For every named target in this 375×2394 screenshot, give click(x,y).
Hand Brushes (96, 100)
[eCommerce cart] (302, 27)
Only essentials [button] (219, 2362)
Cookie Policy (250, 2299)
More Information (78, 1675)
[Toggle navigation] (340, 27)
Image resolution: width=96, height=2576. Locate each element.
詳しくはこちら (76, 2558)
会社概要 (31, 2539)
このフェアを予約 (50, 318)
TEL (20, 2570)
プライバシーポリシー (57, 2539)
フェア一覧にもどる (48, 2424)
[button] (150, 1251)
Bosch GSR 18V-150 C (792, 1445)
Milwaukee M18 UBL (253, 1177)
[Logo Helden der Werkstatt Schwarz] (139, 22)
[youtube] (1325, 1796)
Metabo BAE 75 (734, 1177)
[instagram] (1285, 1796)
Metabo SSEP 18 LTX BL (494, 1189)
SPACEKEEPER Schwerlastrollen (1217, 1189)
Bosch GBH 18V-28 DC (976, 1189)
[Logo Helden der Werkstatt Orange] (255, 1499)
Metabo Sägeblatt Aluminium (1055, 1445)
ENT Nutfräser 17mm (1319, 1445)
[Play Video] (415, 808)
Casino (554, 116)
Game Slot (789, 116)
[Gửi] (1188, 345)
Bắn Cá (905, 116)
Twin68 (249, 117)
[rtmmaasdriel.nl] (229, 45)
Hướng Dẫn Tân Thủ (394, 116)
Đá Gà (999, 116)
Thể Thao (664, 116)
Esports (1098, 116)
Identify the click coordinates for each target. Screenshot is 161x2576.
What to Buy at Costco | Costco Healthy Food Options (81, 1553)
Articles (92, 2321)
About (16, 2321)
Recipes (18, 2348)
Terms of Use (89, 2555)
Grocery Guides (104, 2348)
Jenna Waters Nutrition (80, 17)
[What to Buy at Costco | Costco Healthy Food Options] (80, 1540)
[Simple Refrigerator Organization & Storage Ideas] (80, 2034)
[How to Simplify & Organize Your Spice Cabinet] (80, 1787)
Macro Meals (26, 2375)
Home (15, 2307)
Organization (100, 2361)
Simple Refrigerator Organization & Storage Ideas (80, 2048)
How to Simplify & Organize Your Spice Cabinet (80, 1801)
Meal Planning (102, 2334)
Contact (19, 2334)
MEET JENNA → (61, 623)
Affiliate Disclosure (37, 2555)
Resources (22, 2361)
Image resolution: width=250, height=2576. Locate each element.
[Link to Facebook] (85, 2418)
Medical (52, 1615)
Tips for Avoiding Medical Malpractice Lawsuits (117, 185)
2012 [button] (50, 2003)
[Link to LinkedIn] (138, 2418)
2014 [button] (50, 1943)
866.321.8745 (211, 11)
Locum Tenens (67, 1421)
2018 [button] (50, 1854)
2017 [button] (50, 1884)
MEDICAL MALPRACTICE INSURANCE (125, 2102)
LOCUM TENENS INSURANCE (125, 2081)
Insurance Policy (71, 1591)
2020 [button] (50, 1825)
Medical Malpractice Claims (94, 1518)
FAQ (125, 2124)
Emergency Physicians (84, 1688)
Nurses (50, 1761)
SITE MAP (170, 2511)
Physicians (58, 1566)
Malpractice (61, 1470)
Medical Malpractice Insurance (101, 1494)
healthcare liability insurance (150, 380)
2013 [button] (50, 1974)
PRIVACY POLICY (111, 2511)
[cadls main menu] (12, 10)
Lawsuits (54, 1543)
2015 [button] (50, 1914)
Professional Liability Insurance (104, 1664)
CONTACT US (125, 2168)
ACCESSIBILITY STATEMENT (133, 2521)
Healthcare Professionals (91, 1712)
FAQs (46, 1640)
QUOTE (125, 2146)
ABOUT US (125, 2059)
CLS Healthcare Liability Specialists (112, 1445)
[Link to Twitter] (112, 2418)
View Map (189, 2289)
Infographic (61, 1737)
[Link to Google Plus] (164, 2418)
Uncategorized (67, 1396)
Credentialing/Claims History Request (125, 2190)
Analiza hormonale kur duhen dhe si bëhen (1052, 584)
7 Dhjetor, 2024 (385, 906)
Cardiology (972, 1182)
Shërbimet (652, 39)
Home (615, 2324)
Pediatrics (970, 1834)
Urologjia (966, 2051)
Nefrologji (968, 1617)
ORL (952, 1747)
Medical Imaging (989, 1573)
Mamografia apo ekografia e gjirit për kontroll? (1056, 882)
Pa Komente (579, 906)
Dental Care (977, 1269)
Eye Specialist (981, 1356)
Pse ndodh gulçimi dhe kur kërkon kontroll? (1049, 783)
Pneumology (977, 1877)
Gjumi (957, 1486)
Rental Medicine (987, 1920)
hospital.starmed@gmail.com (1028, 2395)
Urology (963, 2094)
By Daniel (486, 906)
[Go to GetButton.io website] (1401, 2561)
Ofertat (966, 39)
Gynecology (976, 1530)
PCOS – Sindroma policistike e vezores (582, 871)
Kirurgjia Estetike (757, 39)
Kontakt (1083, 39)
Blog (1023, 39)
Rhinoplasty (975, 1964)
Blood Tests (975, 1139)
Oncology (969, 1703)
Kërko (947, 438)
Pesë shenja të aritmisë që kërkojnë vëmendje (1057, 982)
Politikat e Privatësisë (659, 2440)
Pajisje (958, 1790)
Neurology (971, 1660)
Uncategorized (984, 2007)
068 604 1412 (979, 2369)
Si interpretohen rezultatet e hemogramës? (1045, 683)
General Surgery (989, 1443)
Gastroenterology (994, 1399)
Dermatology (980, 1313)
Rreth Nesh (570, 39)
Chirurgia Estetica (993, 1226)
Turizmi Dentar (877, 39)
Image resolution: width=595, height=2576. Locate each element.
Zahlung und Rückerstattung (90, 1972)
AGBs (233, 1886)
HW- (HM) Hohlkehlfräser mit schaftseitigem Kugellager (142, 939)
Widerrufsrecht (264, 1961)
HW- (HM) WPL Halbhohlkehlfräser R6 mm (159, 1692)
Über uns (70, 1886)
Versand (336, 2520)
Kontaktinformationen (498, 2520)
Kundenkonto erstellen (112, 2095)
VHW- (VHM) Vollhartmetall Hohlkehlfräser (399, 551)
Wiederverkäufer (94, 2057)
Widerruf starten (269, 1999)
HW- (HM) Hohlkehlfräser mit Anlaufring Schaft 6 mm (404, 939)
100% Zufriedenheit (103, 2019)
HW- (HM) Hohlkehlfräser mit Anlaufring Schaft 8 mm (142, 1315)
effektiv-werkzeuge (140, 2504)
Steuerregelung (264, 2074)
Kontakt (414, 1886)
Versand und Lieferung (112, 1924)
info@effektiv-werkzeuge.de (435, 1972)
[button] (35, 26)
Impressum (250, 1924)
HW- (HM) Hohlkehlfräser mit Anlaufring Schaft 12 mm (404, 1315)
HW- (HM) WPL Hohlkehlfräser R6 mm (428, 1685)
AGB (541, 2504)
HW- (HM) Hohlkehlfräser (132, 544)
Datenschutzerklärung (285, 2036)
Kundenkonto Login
- - -
Please reproduce exactly the lines in the listing above from the one containing "Dental Care (977, 1269)" through the one containing "Gynecology (976, 1530)", both included, and nothing more.

## [Task output]
Dental Care (977, 1269)
Eye Specialist (981, 1356)
Pse ndodh gulçimi dhe kur kërkon kontroll? (1049, 783)
Pneumology (977, 1877)
Gjumi (957, 1486)
Rental Medicine (987, 1920)
hospital.starmed@gmail.com (1028, 2395)
Urology (963, 2094)
By Daniel (486, 906)
[Go to GetButton.io website] (1401, 2561)
Ofertat (966, 39)
Gynecology (976, 1530)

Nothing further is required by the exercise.